From: Damien Sullivan (phoenix@ugcs.caltech.edu)
Date: Mon Apr 14 2003 - 15:58:08 MDT
On Mon, Apr 14, 2003 at 05:08:12PM -0400, Harvey Newstrom wrote:
> > selection, adaptation) and 2) modern nutritional science is
> > incomplete and fraught with contradictions
> >
> > The conclusion then is that evolutionary science is a more
> > reliable guide to making diet choices than nutritional science.
>
> So whatever "nature" has given us is the best answer, and science can never
> hope to improve upon that? This seems to go against everything
Re-read his text.
"Modern nutritional science is incomplete". It is. And the way it keeps
twisting and turning makes it an unreliable guide. Fifty years from now
things will hopefully be better.
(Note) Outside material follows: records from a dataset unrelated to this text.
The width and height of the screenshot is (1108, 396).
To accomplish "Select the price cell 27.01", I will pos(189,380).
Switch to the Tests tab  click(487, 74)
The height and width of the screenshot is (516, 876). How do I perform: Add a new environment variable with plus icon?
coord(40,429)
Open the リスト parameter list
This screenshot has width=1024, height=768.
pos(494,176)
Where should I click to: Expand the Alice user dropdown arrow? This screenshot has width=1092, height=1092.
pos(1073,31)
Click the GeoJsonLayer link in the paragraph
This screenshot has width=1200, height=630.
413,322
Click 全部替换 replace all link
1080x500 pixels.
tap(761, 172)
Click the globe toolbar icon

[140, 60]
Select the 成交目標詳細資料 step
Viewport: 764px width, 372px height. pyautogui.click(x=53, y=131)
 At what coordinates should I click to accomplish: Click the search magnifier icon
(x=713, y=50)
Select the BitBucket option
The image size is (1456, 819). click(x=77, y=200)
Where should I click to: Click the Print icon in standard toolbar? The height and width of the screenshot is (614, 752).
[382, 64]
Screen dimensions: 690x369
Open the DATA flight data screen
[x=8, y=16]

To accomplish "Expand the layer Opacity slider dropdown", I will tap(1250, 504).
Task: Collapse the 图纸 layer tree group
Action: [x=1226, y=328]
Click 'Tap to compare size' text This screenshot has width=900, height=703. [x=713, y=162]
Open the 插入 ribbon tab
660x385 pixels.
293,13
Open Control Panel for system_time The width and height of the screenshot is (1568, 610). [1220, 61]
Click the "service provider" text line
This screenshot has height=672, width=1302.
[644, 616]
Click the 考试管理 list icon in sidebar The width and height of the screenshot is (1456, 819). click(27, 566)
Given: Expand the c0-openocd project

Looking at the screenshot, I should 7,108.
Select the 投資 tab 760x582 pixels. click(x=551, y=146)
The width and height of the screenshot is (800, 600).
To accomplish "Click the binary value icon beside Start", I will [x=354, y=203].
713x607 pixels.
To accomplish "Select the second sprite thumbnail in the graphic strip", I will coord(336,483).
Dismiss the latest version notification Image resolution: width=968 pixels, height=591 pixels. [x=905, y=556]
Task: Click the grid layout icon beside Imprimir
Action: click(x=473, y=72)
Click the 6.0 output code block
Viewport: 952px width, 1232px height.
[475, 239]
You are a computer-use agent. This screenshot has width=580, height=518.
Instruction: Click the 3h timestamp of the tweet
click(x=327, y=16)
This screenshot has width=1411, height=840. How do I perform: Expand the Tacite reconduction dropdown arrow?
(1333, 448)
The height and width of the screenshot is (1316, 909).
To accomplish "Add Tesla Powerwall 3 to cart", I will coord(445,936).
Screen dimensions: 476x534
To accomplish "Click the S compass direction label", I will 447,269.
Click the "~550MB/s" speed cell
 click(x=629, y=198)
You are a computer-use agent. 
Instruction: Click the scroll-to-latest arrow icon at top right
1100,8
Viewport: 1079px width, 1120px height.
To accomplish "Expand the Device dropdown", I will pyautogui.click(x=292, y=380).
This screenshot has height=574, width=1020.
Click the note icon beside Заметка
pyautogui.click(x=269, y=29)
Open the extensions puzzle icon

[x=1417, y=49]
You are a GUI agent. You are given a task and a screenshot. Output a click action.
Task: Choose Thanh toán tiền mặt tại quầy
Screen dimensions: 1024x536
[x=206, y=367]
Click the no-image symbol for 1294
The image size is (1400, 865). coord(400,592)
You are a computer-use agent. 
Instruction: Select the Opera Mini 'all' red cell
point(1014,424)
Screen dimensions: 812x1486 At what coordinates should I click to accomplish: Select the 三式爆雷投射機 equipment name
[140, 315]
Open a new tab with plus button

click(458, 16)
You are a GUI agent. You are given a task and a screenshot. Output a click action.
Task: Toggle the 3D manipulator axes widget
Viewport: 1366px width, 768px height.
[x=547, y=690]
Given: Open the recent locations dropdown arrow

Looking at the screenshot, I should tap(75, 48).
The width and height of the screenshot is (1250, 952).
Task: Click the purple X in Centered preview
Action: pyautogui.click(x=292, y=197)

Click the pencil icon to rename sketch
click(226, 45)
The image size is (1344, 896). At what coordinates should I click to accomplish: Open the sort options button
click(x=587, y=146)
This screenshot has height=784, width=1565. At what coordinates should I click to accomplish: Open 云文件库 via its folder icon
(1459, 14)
But right now it's not unreasonable to view
science as not very useful for reductionist changes in this area, vs. finding
a gestalt with historical evidence and eating that.
He didn't say anything about 'never'.
> research, as well as life-extension studies. I'd rather take my supplements
> than eat a "default" diet. There is no reason to believe that evolutionary
But do the supplements help? Do they do damage? Are they ignoring harder to
isolate factors in normal food, or based on studies on yeast? Is the
recommended supplement of 5 years ago collecting cautionary studies about it
today?
Having read a lot myself I think the only reliable nutrition recommendations
are "eat more fruits and veggies" and "eat less/don't be a pig". Avoiding
added sugar and hydrogenated fats also seems a good bet. And the right fish
is probably good, but look out for mercury, and maybe worry about the
conservation side of things too (audubon.org has good fish listings). Beyond
that it's all various gambles, whether vegetarianism, supplements, paleo,
Okinawa, or whathaveyou. Even CR (sure they live longer, but I wonder about
effects on the brain.)
> do it. Science trumps nature all the way. I want to live *longer* than a
Only after science knows what it's talking about, which can take a while.